CM: In what other ways are you expecting to change Form•Z after version 3.6? How, ultimately, will it be positioned—as an all-in-one animation package, as a modeler, etc.?

Yessios: There are more than one question here. One seems to ask if form•Z will include a lot more animation in the future to be positioned as an all in one package. Most likely yes, but the incentive will come not that much from a perception of what an all in one application is, but rather from a desire to further enhance our modeling tools. To make this more specific there are great modeling possibilities to be derived from animated morphing, form averaging and procedural form generation. You can expect to see a lot more of this in the future of form•Z. To answer the question from another perspective, you may expect form•Z to try to become even more of a design tool, encouraging explorations and experimentation.

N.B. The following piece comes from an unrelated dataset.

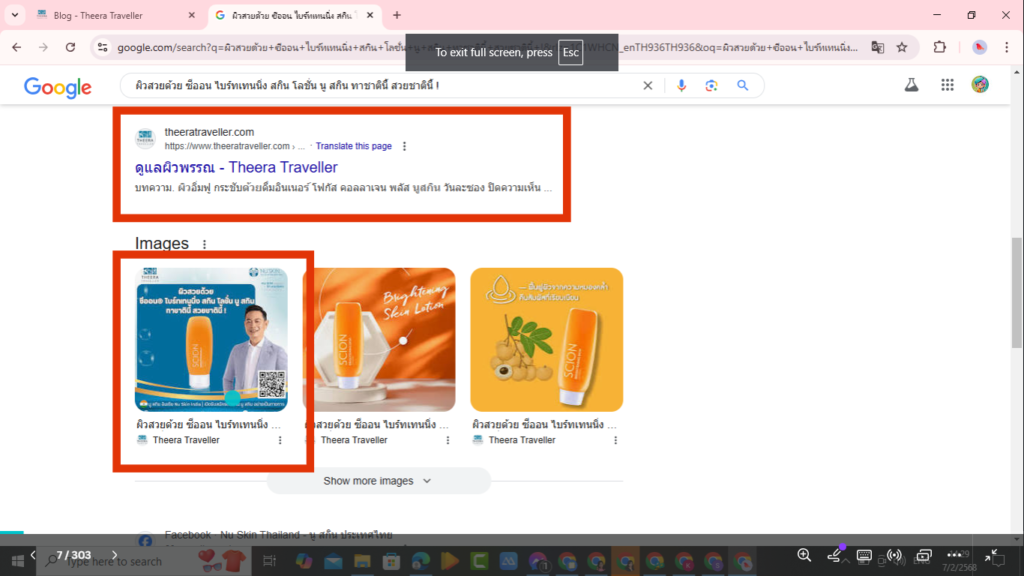
Task: Open Chrome's three-dot customize menu
Action: pyautogui.click(x=1005, y=46)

CM: What's the future of 3D on the Mac?

Yessios: The answer in one word is "great." All we have to do is make sure Steve Jobs remains persuaded that the Mac can do a lot more than desktop publishing. It took him a while after he came back, but he finally recognized it.

About Form•Z 3.6
The latest 3.6 release of Form•Z, which will ship July 31, adds a number of features not previously seen. Some of the new features include:

  • Illustrator types of splines are now more "Illustrator-like" in both the way they are imported and exported and in the way they are edited in form•Z
  • Updated support of SAT/ACIS import/export to version 6, which has also improved its handling in IGES imports.
  • It adds to OpenGL and QuickDraw 3D the ability to display open lines and to work with the extended cursor, axis marks, snap highlights, and cross marks.
  • It includes a number of improvements to the Imager, ranging from general interface refinements to the ability to generate QuickTime VR files to directly access drafting options, such as for the removal of duplicate lines, and to autosave images for Surface Render, Hidden Line, Shaded Render and RenderZone.
  • A significant rendering upgrade, much of which derives from the newly incorporated LightWorks version 5.5.
  • Shader improvements like optional Summation Table Sampling that applies to all the image-based shaders and Analytic Area Sampling for most surface (wrapped) shaders.
  • A new type of light, the Line light, has been introduced. Additional overall improvements to the lights support the ability to set transparent shadows and intensity separately, per individual light, and improved control of the Accurate Glow parameter for all light types.
  • Rendering effects, such as Exposure Correction, Depth Blur and Background, have been enhanced. Their interface has been restructured. And they are now applied through postprocessing, which allows them to be computed independently from the main rendering of an image. A new postprocessed effect, Lens Flares, has also been introduced.
  • A variety of previously existing shaders have been improved, and new ones have been introduced. These include Textured Brick, Wood Boards and Solid Wood for all types of shaders; 2D/3D Cells for Bump shaders; and Woven and Multilayer Paint for Reflection shaders.